Les informations fournies par l’IRM sont déterminantes pour orienter la suite de votre parcours de soin :
- Valider ou écarter un diagnostic : l’IRM permet parfois de confirmer un diagnostic suspecté sur la base des symptômes, ou de l’exclure de façon fiable.
- Compléter le bilan par d’autres examens : si les images révèlent une zone trouble ou non concluante, votre médecin pourra recommander des analyses complémentaires (prise de sang, biopsie, autre examen d’imagerie, etc.).
- Programmer un traitement adapté ou préparer une intervention : le niveau de détail permis par l’IRM aide à choisir la meilleure stratégie thérapeutique ou chirurgicale.
- Assurer le suivi de l’évolution : pour les affections chroniques, des IRM répétées aident à évaluer la réponse aux traitements et à ajuster votre plan de soin.
- Échanger avec vous sur les suites : votre médecin vous expliquera, en s’appuyant sur les images, la situation et les différentes options possibles.
Après une IRM, il est fréquent qu’un délai de quelques jours soit nécessaire pour permettre au radiologue d’analyser les images et à votre médecin de recevoir le rapport complet. Profitez de votre prochain rendez-vous pour solliciter toutes les explications nécessaires.
IRM, scanner ou échographie : dans quels cas privilégier l’IRM ?
Chaque méthode d’imagerie a ses indications et ses limites. L’IRM est souvent choisie :
- Pour explorer les tissus mous : elle offre une visualisation supérieure du cerveau, de la moelle épinière, des muscles, ligaments et tendons.
- En l’absence de rayonnements ionisants : l’IRM n’expose pas aux radiations, ce qui la rend plus sûre, notamment pour les examens répétitifs, les enfants ou les femmes enceintes (dans certains cas, selon avis médical).
- Quand une grande finesse est nécessaire : pour certaines anomalies cérébrales, la recherche de lésions très subtiles ou l’exploration approfondie d’articulations.
- Dans certains contextes spécifiques : diagnostic de la sclérose en plaques, identification de certains types de tumeurs cérébrales ou recherche de microtraumatismes articulaires.
- Quand l’échographie atteint ses limites : bien que très utile pour certains organes, l’échographie ne pénètre pas les zones profondes ni n’explore les régions cachées par de l’os ou des gaz.

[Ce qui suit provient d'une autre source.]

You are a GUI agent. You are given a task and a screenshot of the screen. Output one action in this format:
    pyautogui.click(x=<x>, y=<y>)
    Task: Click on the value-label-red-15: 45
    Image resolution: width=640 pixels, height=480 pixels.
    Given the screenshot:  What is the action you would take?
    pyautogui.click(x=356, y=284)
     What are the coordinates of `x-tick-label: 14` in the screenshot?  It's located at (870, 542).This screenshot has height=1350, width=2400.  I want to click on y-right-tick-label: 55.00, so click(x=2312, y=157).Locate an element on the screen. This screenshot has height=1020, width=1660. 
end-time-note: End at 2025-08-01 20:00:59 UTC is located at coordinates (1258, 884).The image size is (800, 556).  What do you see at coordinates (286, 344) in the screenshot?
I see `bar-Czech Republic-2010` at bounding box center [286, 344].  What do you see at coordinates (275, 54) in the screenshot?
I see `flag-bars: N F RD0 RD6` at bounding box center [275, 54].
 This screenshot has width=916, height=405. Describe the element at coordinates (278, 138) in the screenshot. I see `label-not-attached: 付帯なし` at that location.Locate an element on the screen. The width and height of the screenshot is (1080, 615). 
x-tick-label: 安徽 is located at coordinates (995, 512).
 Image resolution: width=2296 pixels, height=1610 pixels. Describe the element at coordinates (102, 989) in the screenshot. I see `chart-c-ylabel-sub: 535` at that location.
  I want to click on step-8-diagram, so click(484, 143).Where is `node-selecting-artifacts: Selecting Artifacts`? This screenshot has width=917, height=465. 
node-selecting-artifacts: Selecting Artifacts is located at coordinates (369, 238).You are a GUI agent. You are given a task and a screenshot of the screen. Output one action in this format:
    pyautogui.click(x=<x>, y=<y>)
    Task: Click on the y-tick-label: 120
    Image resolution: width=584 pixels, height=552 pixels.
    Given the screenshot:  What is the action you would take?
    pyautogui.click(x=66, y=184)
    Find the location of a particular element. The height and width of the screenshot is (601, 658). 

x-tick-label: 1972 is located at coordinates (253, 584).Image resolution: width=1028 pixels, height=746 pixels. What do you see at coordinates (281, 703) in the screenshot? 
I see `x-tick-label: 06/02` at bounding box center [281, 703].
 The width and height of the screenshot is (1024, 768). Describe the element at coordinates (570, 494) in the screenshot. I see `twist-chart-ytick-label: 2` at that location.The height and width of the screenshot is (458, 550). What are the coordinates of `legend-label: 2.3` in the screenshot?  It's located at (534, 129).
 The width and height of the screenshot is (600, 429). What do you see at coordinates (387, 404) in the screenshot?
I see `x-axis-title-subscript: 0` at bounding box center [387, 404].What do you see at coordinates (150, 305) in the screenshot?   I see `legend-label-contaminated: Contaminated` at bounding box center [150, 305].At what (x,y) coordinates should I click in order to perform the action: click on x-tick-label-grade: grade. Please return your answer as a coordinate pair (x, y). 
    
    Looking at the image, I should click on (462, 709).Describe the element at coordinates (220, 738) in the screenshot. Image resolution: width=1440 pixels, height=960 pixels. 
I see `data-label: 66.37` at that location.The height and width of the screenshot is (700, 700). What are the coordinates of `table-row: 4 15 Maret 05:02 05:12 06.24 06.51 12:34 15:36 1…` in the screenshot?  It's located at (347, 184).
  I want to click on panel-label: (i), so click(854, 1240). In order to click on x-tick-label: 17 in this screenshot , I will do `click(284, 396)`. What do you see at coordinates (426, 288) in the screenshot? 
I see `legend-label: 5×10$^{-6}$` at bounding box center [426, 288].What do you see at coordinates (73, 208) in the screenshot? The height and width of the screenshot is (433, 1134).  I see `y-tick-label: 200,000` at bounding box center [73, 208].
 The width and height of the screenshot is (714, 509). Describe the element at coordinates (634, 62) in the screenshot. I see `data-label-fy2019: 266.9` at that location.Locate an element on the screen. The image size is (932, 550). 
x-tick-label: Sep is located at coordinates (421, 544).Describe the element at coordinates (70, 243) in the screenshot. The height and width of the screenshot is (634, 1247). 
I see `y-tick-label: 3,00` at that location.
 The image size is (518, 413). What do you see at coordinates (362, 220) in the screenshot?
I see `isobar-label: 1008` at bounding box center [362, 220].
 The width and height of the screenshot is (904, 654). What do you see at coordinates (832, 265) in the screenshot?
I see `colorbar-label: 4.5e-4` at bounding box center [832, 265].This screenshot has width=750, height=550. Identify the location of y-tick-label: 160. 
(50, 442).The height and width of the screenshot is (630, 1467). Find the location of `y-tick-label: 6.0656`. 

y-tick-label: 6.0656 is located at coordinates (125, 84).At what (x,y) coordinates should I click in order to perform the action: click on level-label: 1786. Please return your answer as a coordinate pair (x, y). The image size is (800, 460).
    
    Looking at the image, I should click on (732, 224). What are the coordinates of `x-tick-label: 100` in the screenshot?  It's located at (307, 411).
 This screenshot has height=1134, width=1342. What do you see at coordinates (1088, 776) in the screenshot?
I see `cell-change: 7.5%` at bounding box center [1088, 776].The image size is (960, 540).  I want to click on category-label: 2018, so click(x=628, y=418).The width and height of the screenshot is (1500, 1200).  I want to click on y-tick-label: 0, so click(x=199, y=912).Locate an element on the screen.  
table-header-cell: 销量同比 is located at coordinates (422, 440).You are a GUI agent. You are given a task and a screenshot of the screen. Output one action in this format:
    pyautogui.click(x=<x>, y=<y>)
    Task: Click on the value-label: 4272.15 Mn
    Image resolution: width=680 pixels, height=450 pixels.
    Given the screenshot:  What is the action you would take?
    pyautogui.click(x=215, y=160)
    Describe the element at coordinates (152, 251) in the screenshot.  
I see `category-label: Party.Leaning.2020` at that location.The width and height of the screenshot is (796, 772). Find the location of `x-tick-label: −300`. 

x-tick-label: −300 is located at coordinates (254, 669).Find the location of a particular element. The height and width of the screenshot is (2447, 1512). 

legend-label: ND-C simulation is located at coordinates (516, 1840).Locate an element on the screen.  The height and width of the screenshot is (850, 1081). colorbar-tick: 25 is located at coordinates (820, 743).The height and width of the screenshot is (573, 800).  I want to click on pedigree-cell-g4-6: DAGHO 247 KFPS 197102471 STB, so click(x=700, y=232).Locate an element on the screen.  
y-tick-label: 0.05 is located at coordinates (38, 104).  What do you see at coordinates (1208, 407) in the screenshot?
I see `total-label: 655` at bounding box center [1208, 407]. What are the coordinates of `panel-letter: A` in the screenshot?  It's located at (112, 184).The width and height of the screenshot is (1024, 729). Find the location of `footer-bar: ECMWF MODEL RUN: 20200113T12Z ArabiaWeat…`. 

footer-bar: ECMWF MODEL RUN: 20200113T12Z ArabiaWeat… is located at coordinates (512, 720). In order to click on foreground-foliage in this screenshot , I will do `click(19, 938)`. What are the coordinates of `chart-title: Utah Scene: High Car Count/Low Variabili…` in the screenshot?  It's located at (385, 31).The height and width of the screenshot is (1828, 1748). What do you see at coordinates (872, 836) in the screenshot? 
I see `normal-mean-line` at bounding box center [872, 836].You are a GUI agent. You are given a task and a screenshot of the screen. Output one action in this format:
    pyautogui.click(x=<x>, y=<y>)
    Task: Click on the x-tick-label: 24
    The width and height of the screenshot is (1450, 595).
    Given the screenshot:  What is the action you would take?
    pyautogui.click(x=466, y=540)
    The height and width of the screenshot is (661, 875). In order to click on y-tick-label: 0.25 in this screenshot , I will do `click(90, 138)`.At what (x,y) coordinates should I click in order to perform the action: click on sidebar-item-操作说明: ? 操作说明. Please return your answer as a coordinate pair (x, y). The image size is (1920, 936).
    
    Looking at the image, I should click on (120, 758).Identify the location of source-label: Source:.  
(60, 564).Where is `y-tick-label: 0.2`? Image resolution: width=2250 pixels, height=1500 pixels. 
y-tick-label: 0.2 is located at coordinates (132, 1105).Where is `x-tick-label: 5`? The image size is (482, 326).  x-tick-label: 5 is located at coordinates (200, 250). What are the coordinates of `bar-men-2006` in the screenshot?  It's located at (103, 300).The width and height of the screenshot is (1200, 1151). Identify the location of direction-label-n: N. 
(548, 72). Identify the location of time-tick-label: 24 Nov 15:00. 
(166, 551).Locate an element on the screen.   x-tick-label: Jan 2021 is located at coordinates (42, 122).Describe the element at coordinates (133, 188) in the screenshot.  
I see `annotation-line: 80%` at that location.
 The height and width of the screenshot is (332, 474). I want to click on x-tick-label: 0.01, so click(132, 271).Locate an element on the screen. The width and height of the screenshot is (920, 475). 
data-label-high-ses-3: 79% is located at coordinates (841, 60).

L’IRM n’est cependant pas universelle. En situation d’urgence – comme un accident vasculaire cérébral suspecté ou une hémorragie interne – le scanner est souvent privilégié pour sa rapidité et sa disponibilité. De même, la présence de certains implants ou dispositifs métalliques peut contre-indiquer l’IRM. Votre médecin choisira toujours la technique la plus adaptée à votre situation personnelle.
Pour mieux comprendre les différences entre ces techniques, n’hésitez pas à consulter notre article dédié : Scanner ou IRM : quelles différences ?
L’IRM est une méthode puissante et non invasive pour obtenir des images précises de l’intérieur du corps. En connaissant le déroulement de l’examen et ce que recherchent les médecins, vous serez mieux préparé et plus serein. Si vous avez la moindre question ou préoccupation, parlez-en simplement avec votre professionnel de santé qui saura vous accompagner à chaque étape.